>>>

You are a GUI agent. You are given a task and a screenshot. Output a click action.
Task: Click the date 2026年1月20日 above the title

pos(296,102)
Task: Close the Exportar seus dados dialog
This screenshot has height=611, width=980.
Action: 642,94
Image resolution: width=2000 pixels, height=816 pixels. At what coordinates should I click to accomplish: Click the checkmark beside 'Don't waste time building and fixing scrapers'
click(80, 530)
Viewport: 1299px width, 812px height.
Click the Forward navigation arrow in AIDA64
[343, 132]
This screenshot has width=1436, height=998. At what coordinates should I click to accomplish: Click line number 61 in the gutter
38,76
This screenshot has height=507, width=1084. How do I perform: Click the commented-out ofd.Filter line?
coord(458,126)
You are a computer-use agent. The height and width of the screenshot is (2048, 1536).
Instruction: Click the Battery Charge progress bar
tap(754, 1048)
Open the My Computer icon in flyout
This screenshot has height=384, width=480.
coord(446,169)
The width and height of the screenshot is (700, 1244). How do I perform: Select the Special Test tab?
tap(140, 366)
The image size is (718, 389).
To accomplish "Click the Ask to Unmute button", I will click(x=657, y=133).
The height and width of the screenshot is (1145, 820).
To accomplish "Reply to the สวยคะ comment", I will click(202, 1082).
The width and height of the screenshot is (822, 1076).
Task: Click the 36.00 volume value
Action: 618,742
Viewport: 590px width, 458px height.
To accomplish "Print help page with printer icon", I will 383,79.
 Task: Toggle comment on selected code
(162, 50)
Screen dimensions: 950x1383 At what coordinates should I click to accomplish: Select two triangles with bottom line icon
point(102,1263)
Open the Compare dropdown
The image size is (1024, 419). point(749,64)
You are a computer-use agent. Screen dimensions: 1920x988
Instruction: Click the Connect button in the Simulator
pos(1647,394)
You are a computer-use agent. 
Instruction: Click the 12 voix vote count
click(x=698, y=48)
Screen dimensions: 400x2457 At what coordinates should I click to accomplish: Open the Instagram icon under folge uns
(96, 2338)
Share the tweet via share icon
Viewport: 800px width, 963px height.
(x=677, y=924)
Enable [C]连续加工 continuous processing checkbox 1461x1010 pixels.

<<<

▶ Instructions to follow
Restate the data above word for word. Leave nothing out.

▶ Written reply
You are a GUI agent. You are given a task and a screenshot. Output a click action.
Task: Click the date 2026年1月20日 above the title

pos(296,102)
Task: Close the Exportar seus dados dialog
This screenshot has height=611, width=980.
Action: 642,94
Image resolution: width=2000 pixels, height=816 pixels. At what coordinates should I click to accomplish: Click the checkmark beside 'Don't waste time building and fixing scrapers'
click(80, 530)
Viewport: 1299px width, 812px height.
Click the Forward navigation arrow in AIDA64
[343, 132]
This screenshot has width=1436, height=998. At what coordinates should I click to accomplish: Click line number 61 in the gutter
38,76
This screenshot has height=507, width=1084. How do I perform: Click the commented-out ofd.Filter line?
coord(458,126)
You are a computer-use agent. The height and width of the screenshot is (2048, 1536).
Instruction: Click the Battery Charge progress bar
tap(754, 1048)
Open the My Computer icon in flyout
This screenshot has height=384, width=480.
coord(446,169)
The width and height of the screenshot is (700, 1244). How do I perform: Select the Special Test tab?
tap(140, 366)
The image size is (718, 389).
To accomplish "Click the Ask to Unmute button", I will click(x=657, y=133).
The height and width of the screenshot is (1145, 820).
To accomplish "Reply to the สวยคะ comment", I will click(202, 1082).
The width and height of the screenshot is (822, 1076).
Task: Click the 36.00 volume value
Action: 618,742
Viewport: 590px width, 458px height.
To accomplish "Print help page with printer icon", I will 383,79.
 Task: Toggle comment on selected code
(162, 50)
Screen dimensions: 950x1383 At what coordinates should I click to accomplish: Select two triangles with bottom line icon
point(102,1263)
Open the Compare dropdown
The image size is (1024, 419). point(749,64)
You are a computer-use agent. Screen dimensions: 1920x988
Instruction: Click the Connect button in the Simulator
pos(1647,394)
You are a computer-use agent. 
Instruction: Click the 12 voix vote count
click(x=698, y=48)
Screen dimensions: 400x2457 At what coordinates should I click to accomplish: Open the Instagram icon under folge uns
(96, 2338)
Share the tweet via share icon
Viewport: 800px width, 963px height.
(x=677, y=924)
Enable [C]连续加工 continuous processing checkbox 1461x1010 pixels.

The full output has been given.